Evaluating a deal can be a long process that overlaps many of these other stages including sourcing. When doing a deal, you want to make sure that the deal is the right place to put your money in order to see some kind of return on investment. Amis/Stevenson outline the elements to review are: people, business opportunity, context, and deal. These elements can be broken down even further.


Not only is the business analyzed, but so is the entrepreneur. I can definitely understand why having someone you trust and believe in would be someone to invest in. Without trust, you have nothing, and you definitely don’t want to give your money to that person. Although most companies are team-based- the CEO or founder is the person of evaluation. According to Amis/Stevenson “when assessing an entrepreneur, there are three “bases” to cover: their goals, their knowledge, and their capabilities.” All three of these bases must be covered in order to invest your money in to that company.


Currently, I work for a company owned by a PE firm. The initial CEO did not have expertise in the field and unfortunately could not succeed in the position because of this. Today, our CEO is from the same field, and has been for over 10 years and our company is growing. The management team is everything. I have first handedly seen the impacts of people who fit in the role vs people who think they fit the role. The difference of these two is enormous and the impacts on the company follow suit. Although there are many factors to weigh when evaluating a company, to me the people seem the most important. No matter how great an idea is, if the person in charge lacks goals, knowledge, or capabilities, the idea is useless.


What really stood out to me in this chapter was the list of “Behavior and personality characteristics found in great achievers.” Although they were stated as male, these traits should be genderless. I find it interesting as to why these traits were only stated as “profiles of male creative genius.” What about females? Anyway, the trait I found most interesting was “first-born males.” Again, I think this can pertain to women, so let’s just say “first-born.” Being an only child, this one is hard for me to grasp entirely because I have no other siblings to reference. What happens if you are only a first born? Does this still count? I do find the behaviors associated with being someone who is successful at something not random. Outliers: The Story of Success by Malcolm Gladwell is a great example of how traits/factors can contribute to success. One example is that players on hockey teams are mostly born from January to June because those are the players who end up being oldest on the team. It is not that players born in December are worse players, but that they are the youngest and therefore physically haven’t developed as fast creating a team whose birthday are mostly from January to June.

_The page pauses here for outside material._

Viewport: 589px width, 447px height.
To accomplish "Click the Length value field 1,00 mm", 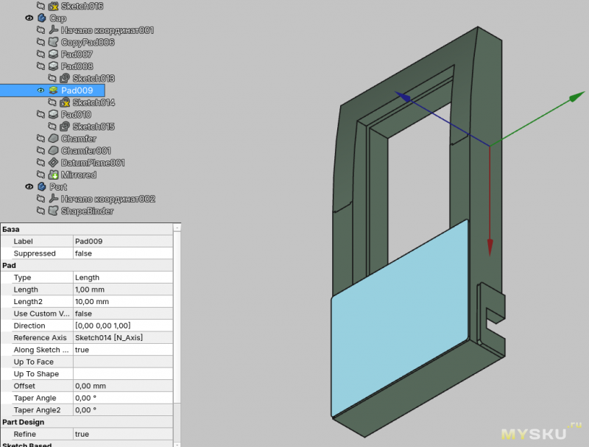I will (124, 289).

Evaluating an opportunity is a major step in the process when deciding if to invest. Not only does the business need to be evaluated, but the people too are an important piece to the puzzle. Through a long and though process, each venture should be vetted and discussed before moving forward.


References: Amis, David, and Howard H. Stevenson. Winning Angels: The 7 Fundamentals of Early-Stage Investing. Financial Times Prentice Hall, 2001.


Gladwell, Malcolm. Outliers: the Story of Success. Back Bay Books, Little, Brown and Company, 2013.